*TASK STATEMENT*:
Please repeat exactly the lines below from the one containing "This screenshot has height=335, width=693." down to the one containing "Switch category list", both included, and nothing else.
[EXERCISE DATA Boundary: Start]
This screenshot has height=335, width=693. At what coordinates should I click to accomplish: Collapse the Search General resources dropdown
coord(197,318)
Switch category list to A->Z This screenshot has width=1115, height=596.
[EXERCISE DATA Boundary: End]
[EXERCISE DATA Boundary: Start]
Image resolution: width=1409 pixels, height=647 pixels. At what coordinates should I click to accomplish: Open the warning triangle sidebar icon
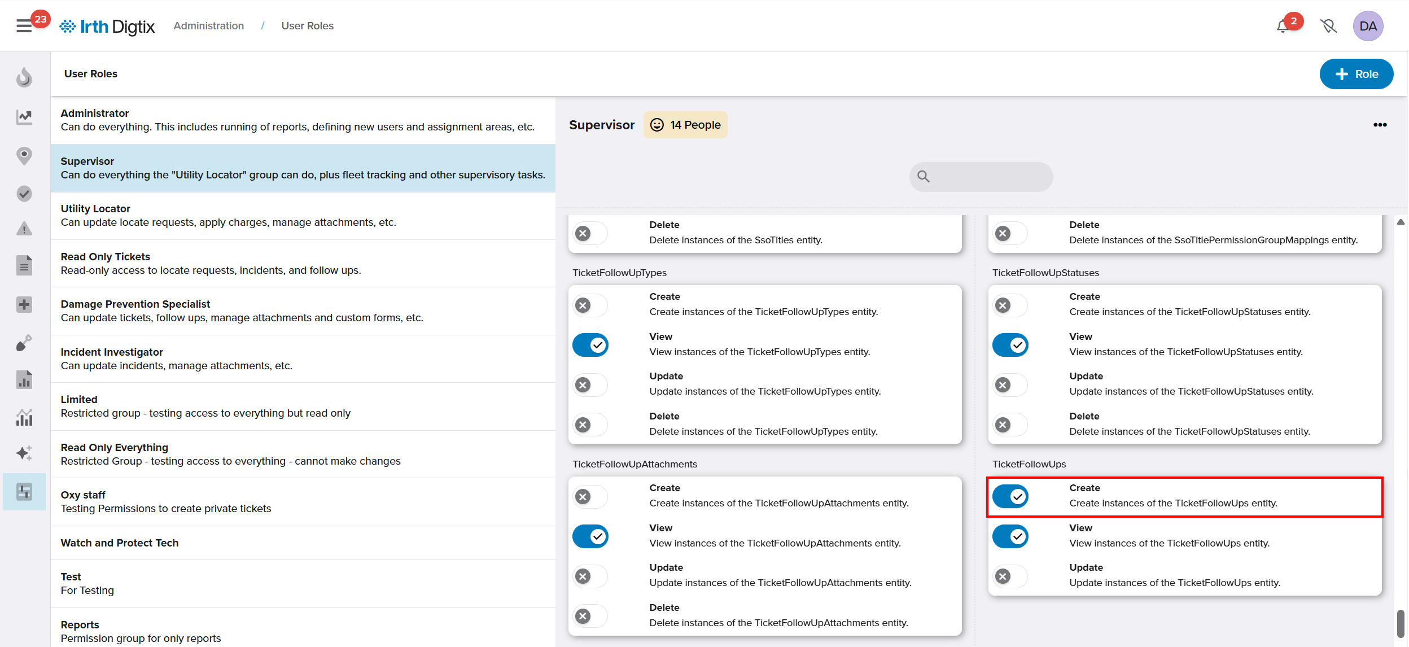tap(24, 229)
[EXERCISE DATA Boundary: End]
*EXPECTED OUTPUT*:
This screenshot has height=335, width=693. At what coordinates should I click to accomplish: Collapse the Search General resources dropdown
coord(197,318)
Switch category list to A->Z This screenshot has width=1115, height=596.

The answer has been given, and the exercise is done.